**** Text for analysis

The world's 600 million adolescent girls are the innovators, artists, scientists and mentors of tomorrow
However, poverty, violence and lack of opportunity disproportionately affect girls and women, preventing them from achieving their full potential:
Pre-pandemic, more than 130 million girls were out of school; post-pandemic, over 10 million more girls may not ever return to school because of lockdown disruptions and already strained infrastructure and staffing
According to the United Nations Human Development Report’s Gender Inequality Index, at the current rate of progress, countries would require over 250 years to close the gender gap in economic opportunity; for example, women spend over 250 minutes daily on unpaid care work, as opposed to men, who spend around 80 minutes daily
Historical context: advancing equality and equity
In 1995, some 30,000 women and men from nearly 200 countries met in Beijing for the Fourth World Conference on Women. They created the most progressive blueprint ever for advancing the rights of women and girls, specifically calling on the global community to:
Eliminate all forms of discrimination against girls including in education, skills development and training, health and nutrition
Eliminate negative cultural attitudes and practices against girls
Promote and protect the rights of girls and increase awareness of their needs and potential
Eliminate the economic exploitation of child labor and protect young girls at work
Eradicate violence against girls
Promote girls' awareness of and participation in social, economic and political life
Strengthen the role of the family in improving the status of girls
The progress since the Beijing Declaration has been remarkable, but girls around the world — especially those living in rural areas or humanitarian settings and those with disabilities — still face issues like child marriage, education inequality, gender-based violence, climate change and self-esteem.

********
**** Extracted information

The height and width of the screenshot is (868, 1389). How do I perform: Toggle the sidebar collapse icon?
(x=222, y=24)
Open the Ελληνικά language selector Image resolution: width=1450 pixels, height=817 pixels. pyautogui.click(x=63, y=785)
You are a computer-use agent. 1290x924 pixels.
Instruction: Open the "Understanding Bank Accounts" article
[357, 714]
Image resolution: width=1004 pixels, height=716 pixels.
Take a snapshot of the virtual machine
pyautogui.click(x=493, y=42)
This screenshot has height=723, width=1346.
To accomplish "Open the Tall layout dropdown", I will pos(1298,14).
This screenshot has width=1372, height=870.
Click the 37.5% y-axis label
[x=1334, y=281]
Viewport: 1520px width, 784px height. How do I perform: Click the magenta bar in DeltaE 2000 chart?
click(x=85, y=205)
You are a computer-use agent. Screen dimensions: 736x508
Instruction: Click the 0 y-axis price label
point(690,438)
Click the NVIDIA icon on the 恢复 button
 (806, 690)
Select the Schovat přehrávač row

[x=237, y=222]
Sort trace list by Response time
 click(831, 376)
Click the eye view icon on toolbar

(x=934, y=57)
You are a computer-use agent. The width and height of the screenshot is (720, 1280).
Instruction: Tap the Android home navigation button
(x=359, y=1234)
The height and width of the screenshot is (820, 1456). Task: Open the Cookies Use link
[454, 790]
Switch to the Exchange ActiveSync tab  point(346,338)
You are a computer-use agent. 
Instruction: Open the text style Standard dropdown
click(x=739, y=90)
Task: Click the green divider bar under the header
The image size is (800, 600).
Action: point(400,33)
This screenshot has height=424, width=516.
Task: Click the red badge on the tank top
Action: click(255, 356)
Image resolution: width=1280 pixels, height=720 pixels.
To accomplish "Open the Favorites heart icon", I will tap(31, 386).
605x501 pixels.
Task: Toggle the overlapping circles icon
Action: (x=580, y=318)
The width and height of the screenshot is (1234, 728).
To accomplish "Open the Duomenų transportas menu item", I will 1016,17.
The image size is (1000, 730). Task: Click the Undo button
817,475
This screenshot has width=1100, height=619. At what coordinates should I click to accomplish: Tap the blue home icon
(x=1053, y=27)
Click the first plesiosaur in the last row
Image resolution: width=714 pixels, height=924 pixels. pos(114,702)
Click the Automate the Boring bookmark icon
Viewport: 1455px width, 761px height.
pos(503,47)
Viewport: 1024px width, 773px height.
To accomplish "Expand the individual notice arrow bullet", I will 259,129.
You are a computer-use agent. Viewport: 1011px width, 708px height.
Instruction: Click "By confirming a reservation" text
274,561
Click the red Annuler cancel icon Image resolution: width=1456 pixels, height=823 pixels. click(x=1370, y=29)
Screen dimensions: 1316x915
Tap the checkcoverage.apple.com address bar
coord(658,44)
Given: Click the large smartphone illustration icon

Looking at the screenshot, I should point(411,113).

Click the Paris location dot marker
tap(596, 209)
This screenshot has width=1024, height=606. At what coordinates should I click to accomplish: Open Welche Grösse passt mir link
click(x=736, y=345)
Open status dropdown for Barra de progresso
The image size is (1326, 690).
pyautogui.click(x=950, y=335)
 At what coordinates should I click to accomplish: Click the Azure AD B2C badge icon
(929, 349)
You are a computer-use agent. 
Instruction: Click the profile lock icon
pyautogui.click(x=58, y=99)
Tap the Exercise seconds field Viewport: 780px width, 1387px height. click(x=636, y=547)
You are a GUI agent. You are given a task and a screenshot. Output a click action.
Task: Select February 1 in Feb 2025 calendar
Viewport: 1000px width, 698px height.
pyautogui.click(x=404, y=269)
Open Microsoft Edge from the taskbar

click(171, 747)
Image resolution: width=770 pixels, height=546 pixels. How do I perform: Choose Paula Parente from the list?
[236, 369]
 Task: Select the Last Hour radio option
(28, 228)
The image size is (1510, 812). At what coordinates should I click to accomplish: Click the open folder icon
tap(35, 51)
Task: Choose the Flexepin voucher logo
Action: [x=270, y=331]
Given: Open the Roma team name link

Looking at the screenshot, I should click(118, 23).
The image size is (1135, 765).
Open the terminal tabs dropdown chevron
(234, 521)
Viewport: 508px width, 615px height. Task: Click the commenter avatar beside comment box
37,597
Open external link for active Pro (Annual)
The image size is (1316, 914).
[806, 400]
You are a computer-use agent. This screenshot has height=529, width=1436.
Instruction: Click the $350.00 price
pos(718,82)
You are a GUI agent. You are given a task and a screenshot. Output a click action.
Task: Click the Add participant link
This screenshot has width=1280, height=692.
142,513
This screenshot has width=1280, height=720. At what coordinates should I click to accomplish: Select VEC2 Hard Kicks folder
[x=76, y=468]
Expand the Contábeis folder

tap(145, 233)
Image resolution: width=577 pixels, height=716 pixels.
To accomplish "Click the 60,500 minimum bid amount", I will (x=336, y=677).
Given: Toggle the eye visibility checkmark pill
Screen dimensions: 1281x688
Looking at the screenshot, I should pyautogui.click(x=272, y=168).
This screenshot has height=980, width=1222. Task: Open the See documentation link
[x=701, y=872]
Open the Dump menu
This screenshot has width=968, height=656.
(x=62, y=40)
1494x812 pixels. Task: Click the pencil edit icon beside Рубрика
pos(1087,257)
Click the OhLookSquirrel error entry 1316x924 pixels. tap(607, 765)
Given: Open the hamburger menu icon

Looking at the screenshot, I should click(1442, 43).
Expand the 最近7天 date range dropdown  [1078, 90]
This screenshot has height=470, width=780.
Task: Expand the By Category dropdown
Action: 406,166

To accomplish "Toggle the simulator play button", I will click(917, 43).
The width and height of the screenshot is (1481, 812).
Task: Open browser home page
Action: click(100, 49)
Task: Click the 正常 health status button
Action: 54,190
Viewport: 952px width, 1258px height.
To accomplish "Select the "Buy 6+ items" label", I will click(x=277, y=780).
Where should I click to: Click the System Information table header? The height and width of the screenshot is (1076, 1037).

********

- [Problem 1]:
According to the text about adolescent girls, how many people attended the Fourth World Conference on Women in Beijing in 1995?
- [Problem 2]:
Extend the text about adolescent girls, beginning after its final sentence.
The entries have nothing to do with the text about adolescent girls.

- [Result 1]:
Some 30,000 women and men from nearly 200 countries.

- [Result 2]:
UNICEF works to ensure that every girl has the opportunity to fulfill her potential
Around the world, UNICEF works with partners to ensure that every girl and woman can live free from violence, attend and complete school, choose when and whom she marries and earn equal pay for equal work. UNICEF has identified the biggest challenges facing girls today, integrates gender empowerment across all programming sectors and strengthens institutional strategies and systems to provide solutions that help:
End child marriage
Advance girls' secondary education
Promote gender-responsive adolescent health, including prevention and care for malnutrition, pregnancy, HIV and HPV
Support menstrual health and hygiene
Prevent and respond to gender-based violence
For many girls around the world, access to safe water and hygiene support are the foundation to freedom and equity. Annually, UNICEF invests $1 billion in water, sanitation and hygiene (WASH) programs in over 110 countries, building solar-powered water pumps for communities, providing education on and products for menstrual hygiene management, equipping schools with private changing rooms, single-sex bathrooms and handwashing stations and more. Accessible WASH programs prevent girls from missing school and falling into child labor, adolescent pregnancy and forced marriage. Learn more about UNICEF’s work in WASH here.
Some countries lose more than $1 billion a year by failing to educate girls to the same level as boys. Given the right tools and opportunities, there is no limit to what young women can accomplish.